The input:
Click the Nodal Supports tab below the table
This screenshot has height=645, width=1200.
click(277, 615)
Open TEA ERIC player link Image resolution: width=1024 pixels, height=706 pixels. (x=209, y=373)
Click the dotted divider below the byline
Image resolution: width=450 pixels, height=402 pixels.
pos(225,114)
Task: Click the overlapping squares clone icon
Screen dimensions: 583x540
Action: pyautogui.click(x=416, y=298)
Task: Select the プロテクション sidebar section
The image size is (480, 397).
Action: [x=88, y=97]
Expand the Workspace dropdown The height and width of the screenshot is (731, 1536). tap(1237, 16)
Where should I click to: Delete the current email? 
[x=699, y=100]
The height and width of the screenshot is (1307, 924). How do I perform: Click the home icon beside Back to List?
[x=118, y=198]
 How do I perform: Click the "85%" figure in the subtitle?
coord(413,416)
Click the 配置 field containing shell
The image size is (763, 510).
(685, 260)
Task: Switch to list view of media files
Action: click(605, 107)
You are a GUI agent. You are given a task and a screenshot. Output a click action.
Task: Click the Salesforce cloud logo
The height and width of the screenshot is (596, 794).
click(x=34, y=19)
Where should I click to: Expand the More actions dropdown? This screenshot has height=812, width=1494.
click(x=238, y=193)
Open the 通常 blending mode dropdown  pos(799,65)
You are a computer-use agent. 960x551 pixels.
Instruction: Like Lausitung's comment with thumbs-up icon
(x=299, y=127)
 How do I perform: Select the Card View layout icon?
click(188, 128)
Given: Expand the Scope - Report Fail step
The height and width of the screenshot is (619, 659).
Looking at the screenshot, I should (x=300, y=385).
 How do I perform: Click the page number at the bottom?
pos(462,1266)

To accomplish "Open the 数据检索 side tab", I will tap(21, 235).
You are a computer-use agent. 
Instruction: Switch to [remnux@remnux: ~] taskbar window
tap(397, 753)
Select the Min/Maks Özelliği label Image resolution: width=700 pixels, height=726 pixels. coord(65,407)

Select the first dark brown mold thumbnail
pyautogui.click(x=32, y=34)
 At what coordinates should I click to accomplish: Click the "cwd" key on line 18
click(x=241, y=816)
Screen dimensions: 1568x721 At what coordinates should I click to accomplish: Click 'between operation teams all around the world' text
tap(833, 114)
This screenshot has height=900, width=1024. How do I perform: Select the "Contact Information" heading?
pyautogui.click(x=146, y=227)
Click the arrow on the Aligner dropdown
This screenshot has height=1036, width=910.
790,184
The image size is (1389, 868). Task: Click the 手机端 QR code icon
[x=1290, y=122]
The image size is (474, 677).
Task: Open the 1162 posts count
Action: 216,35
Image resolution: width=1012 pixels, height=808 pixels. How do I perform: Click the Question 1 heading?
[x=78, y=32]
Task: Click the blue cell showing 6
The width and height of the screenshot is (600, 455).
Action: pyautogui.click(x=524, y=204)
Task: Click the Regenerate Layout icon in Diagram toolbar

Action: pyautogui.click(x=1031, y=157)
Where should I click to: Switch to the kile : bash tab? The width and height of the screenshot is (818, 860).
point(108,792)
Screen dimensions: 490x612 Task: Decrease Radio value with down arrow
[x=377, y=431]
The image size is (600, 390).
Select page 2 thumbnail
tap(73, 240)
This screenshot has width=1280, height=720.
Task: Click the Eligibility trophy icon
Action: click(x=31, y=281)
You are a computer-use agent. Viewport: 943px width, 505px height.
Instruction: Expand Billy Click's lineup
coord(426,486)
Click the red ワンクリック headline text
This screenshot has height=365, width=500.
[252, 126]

What the task requires:
Please write out the data again exactly as it stands.

Response to this exercise:
Click the Nodal Supports tab below the table
This screenshot has height=645, width=1200.
click(277, 615)
Open TEA ERIC player link Image resolution: width=1024 pixels, height=706 pixels. (x=209, y=373)
Click the dotted divider below the byline
Image resolution: width=450 pixels, height=402 pixels.
pos(225,114)
Task: Click the overlapping squares clone icon
Screen dimensions: 583x540
Action: pyautogui.click(x=416, y=298)
Task: Select the プロテクション sidebar section
The image size is (480, 397).
Action: [x=88, y=97]
Expand the Workspace dropdown The height and width of the screenshot is (731, 1536). tap(1237, 16)
Where should I click to: Delete the current email? 
[x=699, y=100]
The height and width of the screenshot is (1307, 924). How do I perform: Click the home icon beside Back to List?
[x=118, y=198]
 How do I perform: Click the "85%" figure in the subtitle?
coord(413,416)
Click the 配置 field containing shell
The image size is (763, 510).
(685, 260)
Task: Switch to list view of media files
Action: click(605, 107)
You are a GUI agent. You are given a task and a screenshot. Output a click action.
Task: Click the Salesforce cloud logo
The height and width of the screenshot is (596, 794).
click(x=34, y=19)
Where should I click to: Expand the More actions dropdown? This screenshot has height=812, width=1494.
click(x=238, y=193)
Open the 通常 blending mode dropdown  pos(799,65)
You are a computer-use agent. 960x551 pixels.
Instruction: Like Lausitung's comment with thumbs-up icon
(x=299, y=127)
 How do I perform: Select the Card View layout icon?
click(188, 128)
Given: Expand the Scope - Report Fail step
The height and width of the screenshot is (619, 659).
Looking at the screenshot, I should (x=300, y=385).
 How do I perform: Click the page number at the bottom?
pos(462,1266)

To accomplish "Open the 数据检索 side tab", I will tap(21, 235).
You are a computer-use agent. 
Instruction: Switch to [remnux@remnux: ~] taskbar window
tap(397, 753)
Select the Min/Maks Özelliği label Image resolution: width=700 pixels, height=726 pixels. coord(65,407)

Select the first dark brown mold thumbnail
pyautogui.click(x=32, y=34)
 At what coordinates should I click to accomplish: Click the "cwd" key on line 18
click(x=241, y=816)
Screen dimensions: 1568x721 At what coordinates should I click to accomplish: Click 'between operation teams all around the world' text
tap(833, 114)
This screenshot has height=900, width=1024. How do I perform: Select the "Contact Information" heading?
pyautogui.click(x=146, y=227)
Click the arrow on the Aligner dropdown
This screenshot has height=1036, width=910.
790,184
The image size is (1389, 868). Task: Click the 手机端 QR code icon
[x=1290, y=122]
The image size is (474, 677).
Task: Open the 1162 posts count
Action: 216,35
Image resolution: width=1012 pixels, height=808 pixels. How do I perform: Click the Question 1 heading?
[x=78, y=32]
Task: Click the blue cell showing 6
The width and height of the screenshot is (600, 455).
Action: pyautogui.click(x=524, y=204)
Task: Click the Regenerate Layout icon in Diagram toolbar

Action: pyautogui.click(x=1031, y=157)
Where should I click to: Switch to the kile : bash tab? The width and height of the screenshot is (818, 860).
point(108,792)
Screen dimensions: 490x612 Task: Decrease Radio value with down arrow
[x=377, y=431]
The image size is (600, 390).
Select page 2 thumbnail
tap(73, 240)
This screenshot has width=1280, height=720.
Task: Click the Eligibility trophy icon
Action: click(x=31, y=281)
You are a computer-use agent. Viewport: 943px width, 505px height.
Instruction: Expand Billy Click's lineup
coord(426,486)
Click the red ワンクリック headline text
This screenshot has height=365, width=500.
[252, 126]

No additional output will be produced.